Awami League leader Obaidul Quader says the government is reluctant to take any hasty decision against Priya Saha who faced public outrage after her controversial remarks on the alleged persecution of Hindus in Bangladesh to US President Donald Trump.
“We’re moving on this slowly. We don’t want to use a cannon to kill a mosquito,” the ruling party’s general secretary told reporters at the Secretariat on Monday.
Quader, however, described the statement made by Saha, a beleaguered activist who works for minority rights, as “fictitious and ill-intended”.
On a question whether the government will take any action against her after she returns home, Quader said, “She herself said she would return home. And it’s not that we’ve to bring her back forcibly to the country. We didn’t find anything like that. We’re investigating it. Let’s see.”
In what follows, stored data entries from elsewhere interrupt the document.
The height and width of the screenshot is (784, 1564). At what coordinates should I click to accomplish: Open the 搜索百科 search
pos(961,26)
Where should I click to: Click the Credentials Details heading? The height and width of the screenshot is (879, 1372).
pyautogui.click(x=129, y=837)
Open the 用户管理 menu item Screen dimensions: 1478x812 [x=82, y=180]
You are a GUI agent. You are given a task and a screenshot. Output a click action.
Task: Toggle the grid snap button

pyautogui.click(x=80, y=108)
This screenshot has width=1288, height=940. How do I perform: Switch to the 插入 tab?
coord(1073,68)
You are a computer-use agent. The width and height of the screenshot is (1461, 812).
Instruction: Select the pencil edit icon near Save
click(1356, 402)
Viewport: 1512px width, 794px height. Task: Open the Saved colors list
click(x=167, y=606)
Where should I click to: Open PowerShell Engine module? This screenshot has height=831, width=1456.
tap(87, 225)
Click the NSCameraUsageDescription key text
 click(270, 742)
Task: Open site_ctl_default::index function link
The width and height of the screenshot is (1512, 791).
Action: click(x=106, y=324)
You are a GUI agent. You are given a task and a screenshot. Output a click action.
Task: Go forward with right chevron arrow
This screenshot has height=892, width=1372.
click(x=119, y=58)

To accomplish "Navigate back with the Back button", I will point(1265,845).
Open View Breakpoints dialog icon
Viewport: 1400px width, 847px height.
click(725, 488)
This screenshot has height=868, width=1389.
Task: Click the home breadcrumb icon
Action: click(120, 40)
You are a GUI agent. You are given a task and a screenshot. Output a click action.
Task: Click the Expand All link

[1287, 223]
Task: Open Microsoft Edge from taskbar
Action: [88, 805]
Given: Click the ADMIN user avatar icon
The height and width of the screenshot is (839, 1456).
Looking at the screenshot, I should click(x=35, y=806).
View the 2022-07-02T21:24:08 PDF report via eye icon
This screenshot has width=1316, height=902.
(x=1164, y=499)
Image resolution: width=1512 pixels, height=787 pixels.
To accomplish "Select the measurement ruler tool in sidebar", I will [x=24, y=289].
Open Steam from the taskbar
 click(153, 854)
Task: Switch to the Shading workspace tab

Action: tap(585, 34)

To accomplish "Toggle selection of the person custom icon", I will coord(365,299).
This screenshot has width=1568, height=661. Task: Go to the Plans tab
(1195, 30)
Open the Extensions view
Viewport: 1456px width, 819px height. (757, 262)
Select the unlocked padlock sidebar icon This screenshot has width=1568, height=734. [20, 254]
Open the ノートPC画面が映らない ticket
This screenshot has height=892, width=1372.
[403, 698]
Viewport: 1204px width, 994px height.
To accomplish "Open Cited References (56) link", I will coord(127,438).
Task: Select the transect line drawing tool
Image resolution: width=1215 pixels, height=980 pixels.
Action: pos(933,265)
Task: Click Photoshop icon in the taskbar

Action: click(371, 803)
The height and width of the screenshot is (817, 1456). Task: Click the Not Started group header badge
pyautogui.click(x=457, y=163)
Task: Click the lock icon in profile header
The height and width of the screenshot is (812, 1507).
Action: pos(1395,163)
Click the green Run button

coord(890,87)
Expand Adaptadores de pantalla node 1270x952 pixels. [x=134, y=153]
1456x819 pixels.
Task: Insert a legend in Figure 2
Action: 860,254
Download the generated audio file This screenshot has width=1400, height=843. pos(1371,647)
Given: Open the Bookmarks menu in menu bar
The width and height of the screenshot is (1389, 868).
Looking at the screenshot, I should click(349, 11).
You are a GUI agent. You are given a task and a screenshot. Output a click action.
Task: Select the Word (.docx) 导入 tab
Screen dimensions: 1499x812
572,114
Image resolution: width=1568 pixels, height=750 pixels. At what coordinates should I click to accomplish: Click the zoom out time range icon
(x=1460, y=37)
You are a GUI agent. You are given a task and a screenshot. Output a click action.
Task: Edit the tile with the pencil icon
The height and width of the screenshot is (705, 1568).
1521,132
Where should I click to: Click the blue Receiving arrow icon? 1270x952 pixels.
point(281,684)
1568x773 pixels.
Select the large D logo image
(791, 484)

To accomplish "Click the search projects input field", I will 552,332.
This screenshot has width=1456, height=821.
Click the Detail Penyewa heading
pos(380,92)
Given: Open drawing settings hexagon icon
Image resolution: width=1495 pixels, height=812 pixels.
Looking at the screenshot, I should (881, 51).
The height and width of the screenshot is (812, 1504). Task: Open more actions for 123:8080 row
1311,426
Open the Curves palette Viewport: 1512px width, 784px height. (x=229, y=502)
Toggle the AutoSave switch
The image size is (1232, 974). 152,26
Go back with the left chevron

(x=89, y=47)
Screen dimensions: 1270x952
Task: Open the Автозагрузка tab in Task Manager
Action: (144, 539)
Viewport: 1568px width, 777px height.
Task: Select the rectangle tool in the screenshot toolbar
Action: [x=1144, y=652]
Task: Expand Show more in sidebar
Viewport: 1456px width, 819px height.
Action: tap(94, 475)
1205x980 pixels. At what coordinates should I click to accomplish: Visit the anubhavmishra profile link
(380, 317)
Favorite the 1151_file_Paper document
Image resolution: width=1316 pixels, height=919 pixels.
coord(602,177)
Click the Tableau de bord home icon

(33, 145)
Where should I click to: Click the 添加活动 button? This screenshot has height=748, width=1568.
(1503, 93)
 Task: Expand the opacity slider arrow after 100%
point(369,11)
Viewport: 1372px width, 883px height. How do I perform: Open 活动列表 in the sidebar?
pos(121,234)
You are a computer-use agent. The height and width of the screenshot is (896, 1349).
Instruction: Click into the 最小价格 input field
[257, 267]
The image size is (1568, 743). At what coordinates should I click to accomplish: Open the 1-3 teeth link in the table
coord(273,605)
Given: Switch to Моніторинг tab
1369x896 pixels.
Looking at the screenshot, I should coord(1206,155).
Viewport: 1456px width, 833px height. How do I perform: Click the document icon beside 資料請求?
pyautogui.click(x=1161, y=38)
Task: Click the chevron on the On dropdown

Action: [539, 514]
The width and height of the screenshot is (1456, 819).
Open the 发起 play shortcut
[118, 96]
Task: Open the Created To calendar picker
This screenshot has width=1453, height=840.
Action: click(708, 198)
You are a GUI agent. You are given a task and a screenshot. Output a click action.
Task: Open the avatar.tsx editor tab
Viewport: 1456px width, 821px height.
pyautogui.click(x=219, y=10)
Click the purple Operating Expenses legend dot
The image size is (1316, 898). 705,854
After the public outcry prompted the government to issue statements condemning her remarks, Saha explained her most controversial claim that 37 million people of minority groups have “disappeared” from Bangladesh.The Hindus now account for 9.7 percent of the total population, compared to 29.7 percent during the 1947 Partition, she said.
That means many people have gradually left Bangladesh, Saha said later in a YouTube video.
Saha, organising secretary of the Bangladesh Hindu Buddhist Christian Unity Council, attended a meeting at the White House in Washington on Jul 17.
After identifying herself as a Bangladeshi national, she was seen urging Trump to help the minority groups live in Bangladesh.